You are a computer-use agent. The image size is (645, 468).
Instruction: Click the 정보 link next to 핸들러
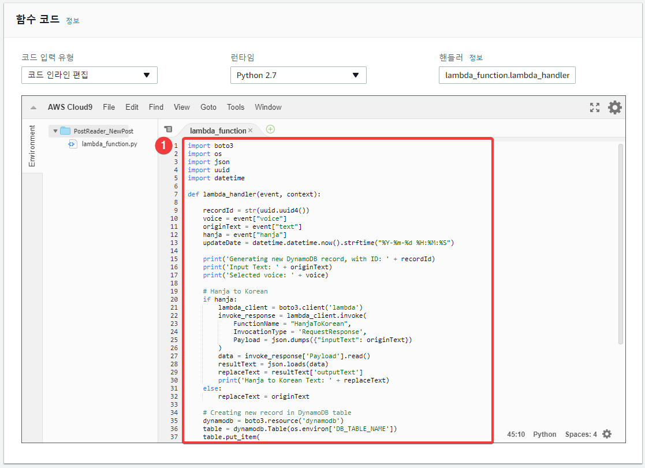click(476, 58)
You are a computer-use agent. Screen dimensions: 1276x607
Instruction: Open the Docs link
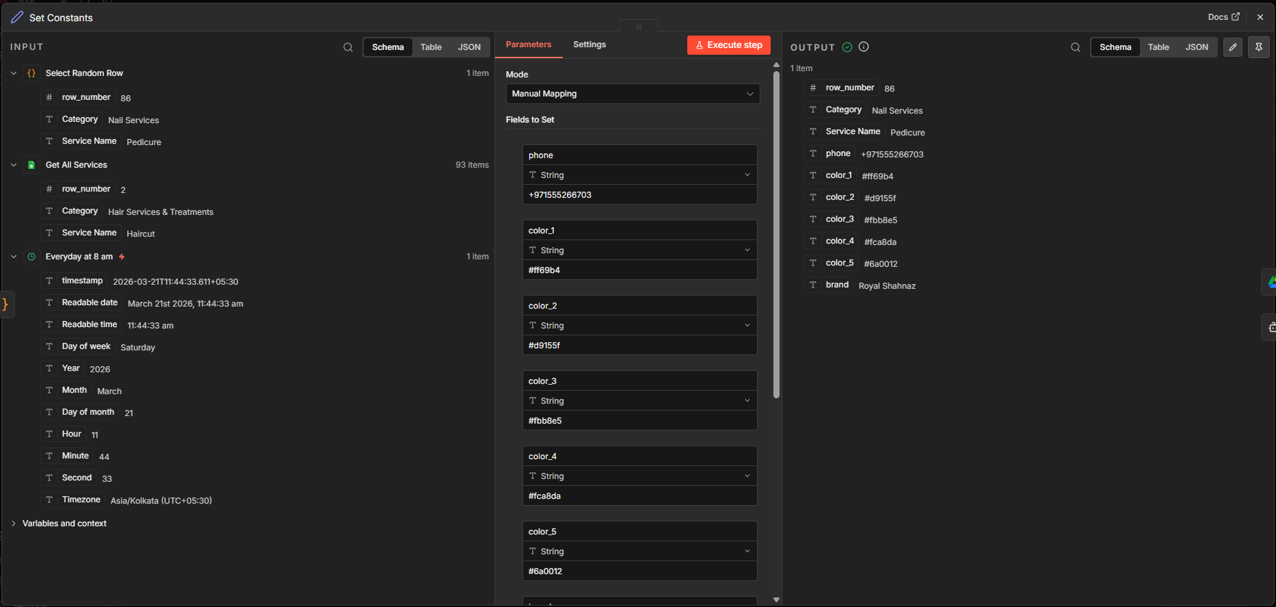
----
What is being asked |
Among the lines above, find each one containing the string "computer" and copy it.

Answer to the problem |
You are a computer-use agent. The image size is (645, 468).
You are a computer-use agent. Screen dimensions: 1276x607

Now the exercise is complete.